>>>

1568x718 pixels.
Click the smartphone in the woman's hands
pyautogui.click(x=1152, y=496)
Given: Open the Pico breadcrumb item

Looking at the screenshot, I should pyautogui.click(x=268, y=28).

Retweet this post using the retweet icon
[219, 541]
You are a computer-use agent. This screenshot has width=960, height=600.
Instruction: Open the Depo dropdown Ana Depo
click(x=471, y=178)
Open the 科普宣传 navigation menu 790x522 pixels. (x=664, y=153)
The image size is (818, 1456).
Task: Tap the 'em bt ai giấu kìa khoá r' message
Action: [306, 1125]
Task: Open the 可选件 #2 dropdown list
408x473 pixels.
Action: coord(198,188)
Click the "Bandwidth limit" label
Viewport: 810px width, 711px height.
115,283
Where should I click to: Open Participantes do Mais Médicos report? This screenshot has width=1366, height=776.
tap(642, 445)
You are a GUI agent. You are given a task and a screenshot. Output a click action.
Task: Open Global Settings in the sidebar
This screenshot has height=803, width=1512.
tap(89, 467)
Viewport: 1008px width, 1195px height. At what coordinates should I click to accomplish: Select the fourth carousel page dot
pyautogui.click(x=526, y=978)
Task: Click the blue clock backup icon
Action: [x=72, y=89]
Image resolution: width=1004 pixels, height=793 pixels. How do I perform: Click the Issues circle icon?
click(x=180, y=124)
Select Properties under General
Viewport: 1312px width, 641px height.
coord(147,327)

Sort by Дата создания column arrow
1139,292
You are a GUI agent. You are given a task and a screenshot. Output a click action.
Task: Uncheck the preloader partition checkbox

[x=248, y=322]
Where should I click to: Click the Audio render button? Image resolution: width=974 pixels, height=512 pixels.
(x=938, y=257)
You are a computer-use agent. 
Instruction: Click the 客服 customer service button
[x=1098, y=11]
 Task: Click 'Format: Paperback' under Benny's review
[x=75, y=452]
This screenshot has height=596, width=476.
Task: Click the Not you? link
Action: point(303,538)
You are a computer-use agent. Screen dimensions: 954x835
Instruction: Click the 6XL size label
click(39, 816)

<<<

Please set down all of the data above again, matching it exactly.

Result for this task
1568x718 pixels.
Click the smartphone in the woman's hands
pyautogui.click(x=1152, y=496)
Given: Open the Pico breadcrumb item

Looking at the screenshot, I should pyautogui.click(x=268, y=28).

Retweet this post using the retweet icon
[219, 541]
You are a computer-use agent. This screenshot has width=960, height=600.
Instruction: Open the Depo dropdown Ana Depo
click(x=471, y=178)
Open the 科普宣传 navigation menu 790x522 pixels. (x=664, y=153)
The image size is (818, 1456).
Task: Tap the 'em bt ai giấu kìa khoá r' message
Action: [306, 1125]
Task: Open the 可选件 #2 dropdown list
408x473 pixels.
Action: coord(198,188)
Click the "Bandwidth limit" label
Viewport: 810px width, 711px height.
115,283
Where should I click to: Open Participantes do Mais Médicos report? This screenshot has width=1366, height=776.
tap(642, 445)
You are a GUI agent. You are given a task and a screenshot. Output a click action.
Task: Open Global Settings in the sidebar
This screenshot has height=803, width=1512.
tap(89, 467)
Viewport: 1008px width, 1195px height. At what coordinates should I click to accomplish: Select the fourth carousel page dot
pyautogui.click(x=526, y=978)
Task: Click the blue clock backup icon
Action: [x=72, y=89]
Image resolution: width=1004 pixels, height=793 pixels. How do I perform: Click the Issues circle icon?
click(x=180, y=124)
Select Properties under General
Viewport: 1312px width, 641px height.
coord(147,327)

Sort by Дата создания column arrow
1139,292
You are a GUI agent. You are given a task and a screenshot. Output a click action.
Task: Uncheck the preloader partition checkbox

[x=248, y=322]
Where should I click to: Click the Audio render button? Image resolution: width=974 pixels, height=512 pixels.
(x=938, y=257)
You are a computer-use agent. 
Instruction: Click the 客服 customer service button
[x=1098, y=11]
 Task: Click 'Format: Paperback' under Benny's review
[x=75, y=452]
This screenshot has height=596, width=476.
Task: Click the Not you? link
Action: point(303,538)
You are a computer-use agent. Screen dimensions: 954x835
Instruction: Click the 6XL size label
click(39, 816)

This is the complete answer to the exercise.